**Brief**. Your output should be one number, which is how many lines in the material contain "agent".

[[ Task data, beginning ]]

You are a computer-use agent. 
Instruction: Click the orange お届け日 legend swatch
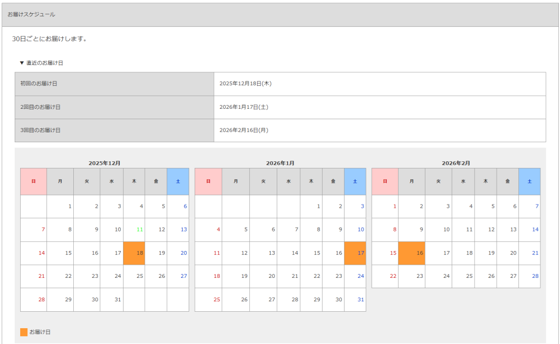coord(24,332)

[[ Task data, end ]]
[[ Task data, beginning ]]

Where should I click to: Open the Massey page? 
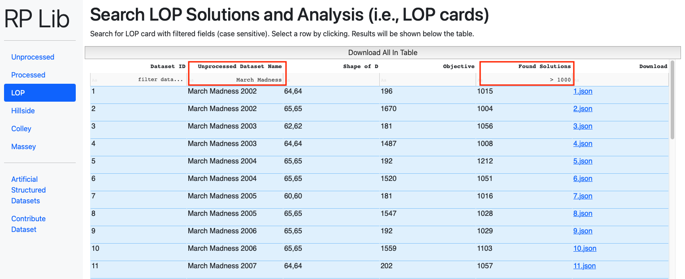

[[ Task data, end ]]
[[ Task data, beginning ]]

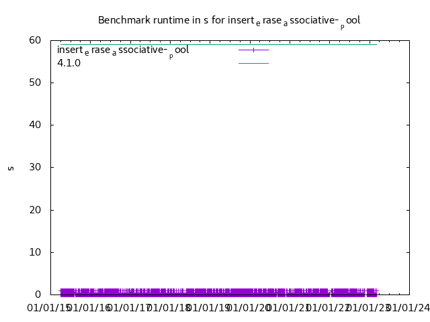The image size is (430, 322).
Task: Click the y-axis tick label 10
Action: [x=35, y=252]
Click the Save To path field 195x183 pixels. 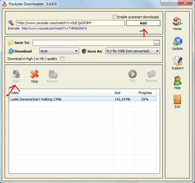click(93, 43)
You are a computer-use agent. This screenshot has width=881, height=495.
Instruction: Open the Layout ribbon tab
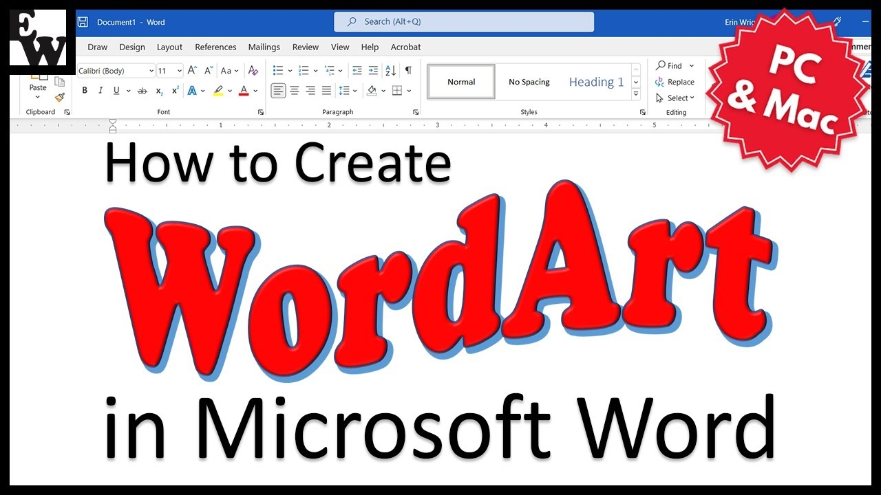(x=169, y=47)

[[ Task data, end ]]

**Your response**. 2